[J-core] What is the recomended binary header for compiler output?
Rich Felker
dalias at libc.org
Sat Aug 20 22:29:03 EDT 2016
On Sat, Aug 20, 2016 at 10:12:25PM +0200, Daniel V wrote:
> If you have made a Compiler, what header would be best for programs?
>
> Should I use the FDPIC ELF? Or is Shared FLAT sufficient?
There is no shared flat support for sh at the gcc level or at any
upstream library level. There might be support in some long-abandoned
codesourcery toolchain and uclibc fork, but the only flat variant
that's maintained at all is completely non-shareable (requires memcpy
of whole program per process).
For a hosted, multi-process system (Linux or otherwise) you really
should be using FDPIC. It's much more capable and actually supported
in maintained versions of gcc and binutils.
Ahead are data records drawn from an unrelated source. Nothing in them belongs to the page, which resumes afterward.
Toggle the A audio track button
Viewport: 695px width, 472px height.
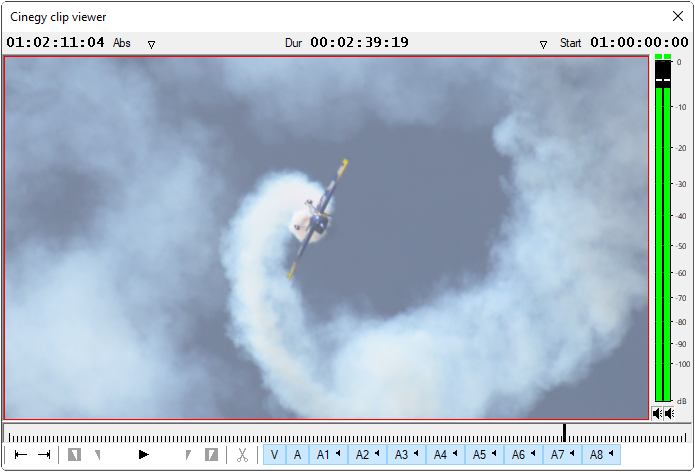[x=297, y=455]
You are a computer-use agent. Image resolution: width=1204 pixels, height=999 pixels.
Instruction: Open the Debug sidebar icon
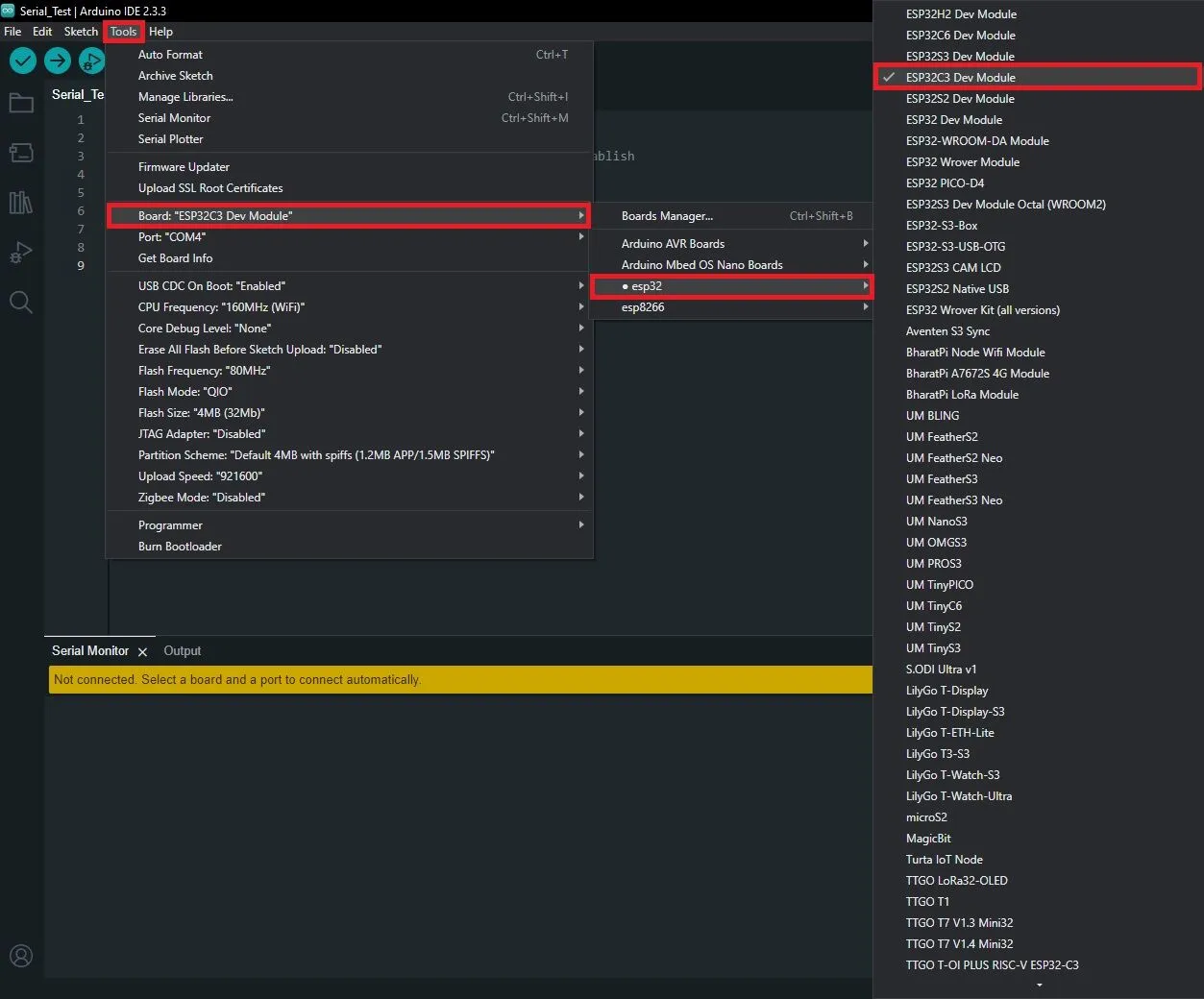tap(21, 253)
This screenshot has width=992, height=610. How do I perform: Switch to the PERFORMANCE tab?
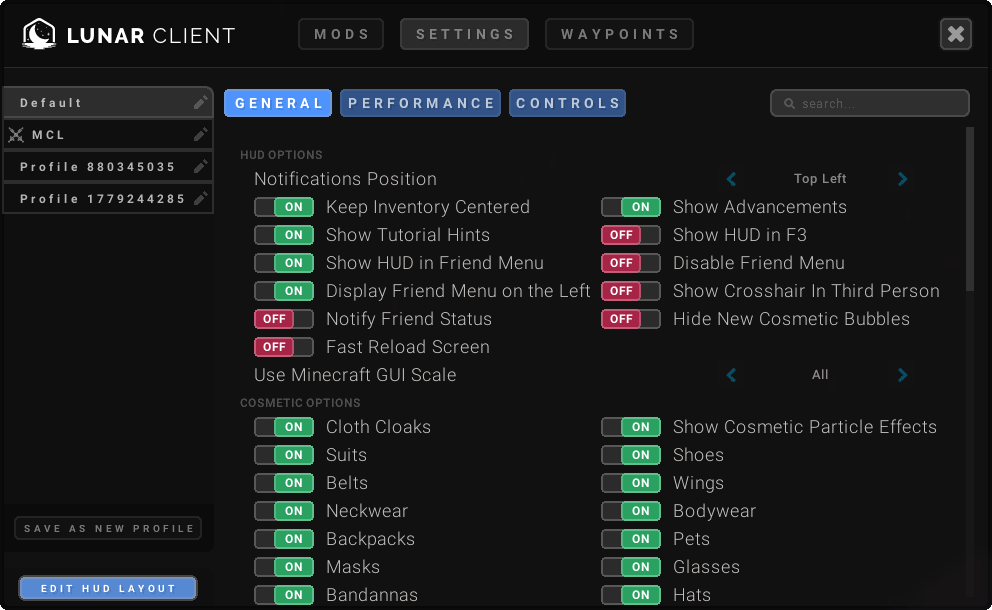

If you're doing bare-metal binaries that don't have a need for
sharing, straight ELF with fixed load addresses matching physical
memory layout should work fine.
> And is there any file that documents the specific instructions the in
> J2? Like a technical document for J2.
I think in theory there's some way to generate documentation out of
the source, but I'm not sure how it's done. Maybe someone else can
elaborate.
This site has very nice documentation of all SH ISA levels:
http://shared-ptr.com/sh_insns.html
J2 is not specifically documented there yet, but there are only 2
differences I'm aware of vs SH2:
- The variable-shift instructions shad Rm,Rn and shld Rm,Rn from SH3
are supported.
- There is an atomic compare-and-swap instruction cas.l Rm,Rn, at R0 that
compares the value at address R0 with Rm and, if equal, stores the
value Rn. Either way, afterwards Rn contains the old value that was
read. The T flag is also set to indicate success/failure (I believe
T=1 on success but I'd have to check).
> And is there any VM in c-code, that can be used to simulate the
> instruction set, while developing the compiler on your own computer?
> Or is I best to write it yourself?
QEMU can do SH4, but for bare-metal stuff (including running a kernel)
SH4 is not a strict superset of SH2. Exceptions/interrupts work
differently and there are some other minor details that differ. For
running J2 Linux userspace binaries, though, qemu-sh4eb generally
works (modulo the usual bugs in qemu user-level emulation).